Sunday 28 February 2010

Sydney

I met Sydney on my first night here in Salvador.

The night was electric. Magnificent.


I´d taken my first five steps into town with some brandnew friends when, as if from nowhere, appeared a funky band of female drummers marching through the streets, wiggling and banging out fantastic rhythms. My new friends and I, grinning ear to ear with the delight of finding this place and each other and the music and the fantastic chayasa bar we´d just come from, after whatever miseries we´d all just left behind, started Boogying On Down. 

"Eh you dance good" said Sydney, appearing out of nowhere, dancing artfully beside me. "You come my Samba classes," he said, "I teach you good." He grinned and boogied away down the street, revealing his  Dance school name and email address on the back of his t-shirt.


I can spot a potential great facilitator a mile off and he was one. He had the perfect fun fed energy.


Well, sir, I thought quitely to myself, You´ve just talked to the right person.


The night rampaged on in an explosion of magnificence generally involving wonderful people, wonderful music, wonderful dancing.

I bumped into Sydney again later and we ran around town, high as kites from each other´s energy, Samba dancing here there and everywhere, him teaching me this and that, everyone staring at these two larger than life balls of energy rampaging around town. 

... 

I´ve been trying to go to his classes and it turns out they don´t exist. I asked him for the email address on his shirt the next day, and it turns out it´s not his. He speaks better English by a long way than other potential facilitators I´ve met here, but he can´t read or write, I´ve realised. Many people here can´t. 

He was messing me around with info about classes so I made what I realied is a professional mistake and came straight out with what I wanted and why. "I´m here to make connections with amazing people," I said. "Maybe you could come over for a month and teach dance in England. Maybe. But Sydney, I need to see you teach a class. When are you teaching a class?"
 

That night I saw him lead the dancing in a big procession through town. They do this great thing here where three or four dancers stand in a line at the front doing some simple repetetive moves that the crowd copies and it is GREAT fun. He was fab. "Come see my dance school!" he said afterwards, and I followed him to a tiny favella room, his home, where he sleeps on a thin matress on the floor. "Sydney, this isn´t a dance school," I said. "Yes! Yes! I teach samba here...." 

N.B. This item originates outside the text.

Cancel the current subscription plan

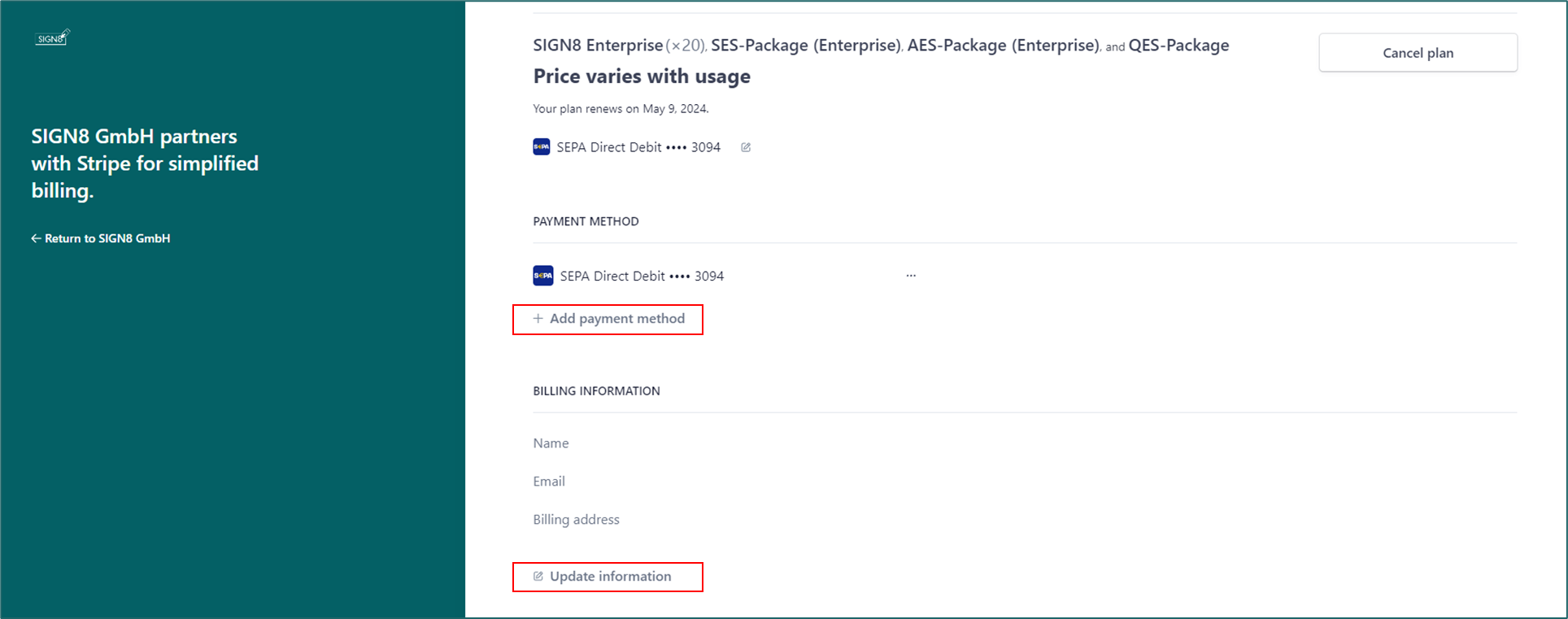[1418, 53]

Jesus, I think. This guy´s probably on crack. I´ve got a good instinct for people and I can tell he´s good. I´ve no need to fear. But by this point I´ve 98% rejected Sydney as a person to work with because he´s not always honest and it would clearly be just too difficult to work with him. But that aside, we´ve become friends and I want to help him a little bit.

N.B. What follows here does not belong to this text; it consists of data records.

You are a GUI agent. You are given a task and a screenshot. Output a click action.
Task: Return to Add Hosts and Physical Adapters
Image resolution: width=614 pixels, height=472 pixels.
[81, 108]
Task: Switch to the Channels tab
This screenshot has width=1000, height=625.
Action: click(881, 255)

His friend Macambira has a little drum school I´m going to in a minute. Macambira has an A6 piece of paper with his weekly class schedule printed on it, B&W, nothing special, but it does the job. 

"Why don´t you have one of these?" I asked Sydney just now. "I don´t have the money", he said. It´t not really that, though, I think; it´s because he´s illiterate and he hasn´t figured out how to get around that barrier yet. "I could make one for you," I said. "But I need the information about when and where you teach. Can you find a consistent place and time, and let me know, and I´ll make you a flyer if you want."


He looks down, and then tells me that his classes don´t work because he doesn´t have a stereo and people like to dance to music. He can´t afford a stereo. He can´t afford cards and can´t pay rent on an indoor dance space. His face turns darker and his honesty gets deeper and he tells me he hasn´t eaten for three days. He rants about the economic situation behind the happy faces for tourists and how fucking hard life is here.

It´s clearly, famously true.


He reveals a totally fatalistic attitude about the lack of opportunity and support here. I´m struggling to figure out the chicken and egg relationship between his attitude and his situation.

And the entrepreneur in me starts roaring.

People, everywhere, somehow create projects out of nothing. I´ve seen it all over Brazil and India. I´ve done it once and I´m preparing to do it again. It´s fucking hard but if you are worthy of people´s trust, if you are doing something good, you´ll find what you need and you´ll make it happen.


I tell him as much. "You´re letting yourself down with your own attitude," I say. "This city is full of spaces and stereos. If you´re good to people they will lend them to you. If you tell the truth people will trust you. If you believe you can make things work you can make them work. But you don´t believe you can make them work and so they don´t work. Even here, right now, you´ve got an offer of free flyers, and you don´t believe it´s possible, so it´s not going to happen."

It develops into a passionate argument in a garbled mince of English and Portuguese about possibility, attitude and context. 

Until I walked away.


I´m leaving the day after tomorrow. 

And at some point in the mean time, I´m going to try to find out what it the Salvadorean equivalent of Grameen bank, The Hub, Unltd, the things that make it possible for people with nothing but talent to create something from their talent, like the organisations who have made my career possible, and if they don´t exist here, I´m going to wonder aloud why the hell they don´t.